*Required tasks*
a) In the article about the AI theater production, rewrite the passage from "Unfortunately, we didn’t" to "the creative process.", substituting "ending" for "denouement".
b) In the article about the AI theater production, what length of script was the collaboration meant to produce?
c) Finish out the next part of the article about the AI theater production, picking up after its last sentence.

At the Young Vic theatre in London last week, an experimental production called AI played a three-night run. The objective of this collaboration between person and machine was to emerge at the end with a 30-minute script, written by artificial intelligence.
TechRadar Pro attended on the second evening, during which director Jennifer Tang sifted through the rubble of the first performance to identify material worth carrying forward.
She also enlisted her writers and performers to flesh out the world; by steering AI this way and that, they expanded upon the foundations inherited from the previous night.
Unfortunately, we didn’t get to experience the fruits of this labor, but the denouement wasn’t really the point; AI was an exploration of what happens when technology is welcomed into the creative process.
The technology
The system used to generate content live on stage is called Generative Pre-Trained Transformer 3 (GPT-3), a language model capable of producing high-quality written content in pretty much any form.

*Data below*
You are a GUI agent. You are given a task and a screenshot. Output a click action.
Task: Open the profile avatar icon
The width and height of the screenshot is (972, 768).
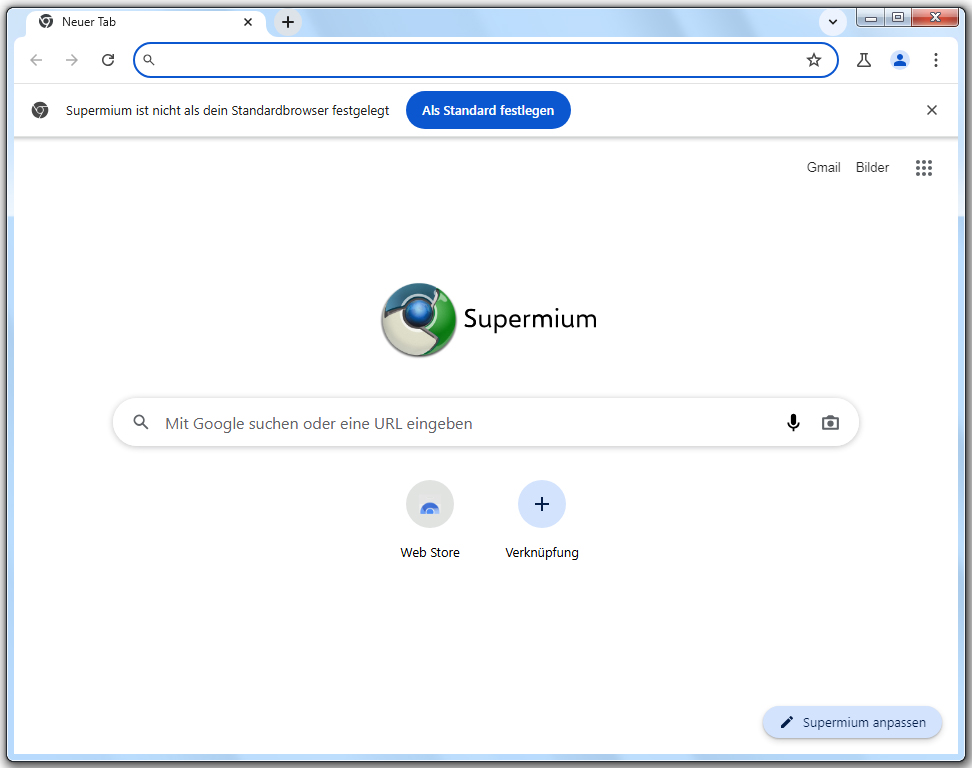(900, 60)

*Solved tasks*
a)
Unfortunately, we didn’t get to experience the fruits of this labor, but the ending wasn’t really the point; AI was an exploration of what happens when technology is welcomed into the creative process.

b) A 30-minute script.

c)
Developed by a company called Open AI, GPT-3 bases its output on text prompts, which determine the topic, format and style of the content, as well as any characters that might appear. On opening night, for example, the first prompt fed into the system was this: “GPT-3, generate a list of ideas for a play”.
GPT-3 was trained on a colossal library of information stripped from the open web. Until recently, it was the largest AI model ever created, built on 175 billion parameters (variables whose value is drawn from the training data).
Unlike earlier language models, which were guilty of quirks that betrayed the non-human author every time, GPT-3 is capable of remarkable precision. Admittedly, there is still a strangeness to the content it produces (a misnomer here, an incomplete sentence there), but broadly it is excellent at delivering to a brief.
With language models like this one, the quality of output scales in a linear fashion with a rise in the number of parameters. And with new developments opening the door for models with upwards of 100 trillion parameters, future GPT models are bound to deliver even more astonishing results.
But the question AI sought to answer was not necessarily “can AI write a play?”, Tang explained, but rather “how can writers work alongside it?”
Reflection
When asked to produce ideas for a script, GPT-3 returned a varied selection of answers, but two in particular caught the attention of the team.
The first was a repentance narrative about “a reversal of our current course towards chaos”, the second an exploration of “the creation of human personality and memories” and how these concepts might manifest themselves in machines.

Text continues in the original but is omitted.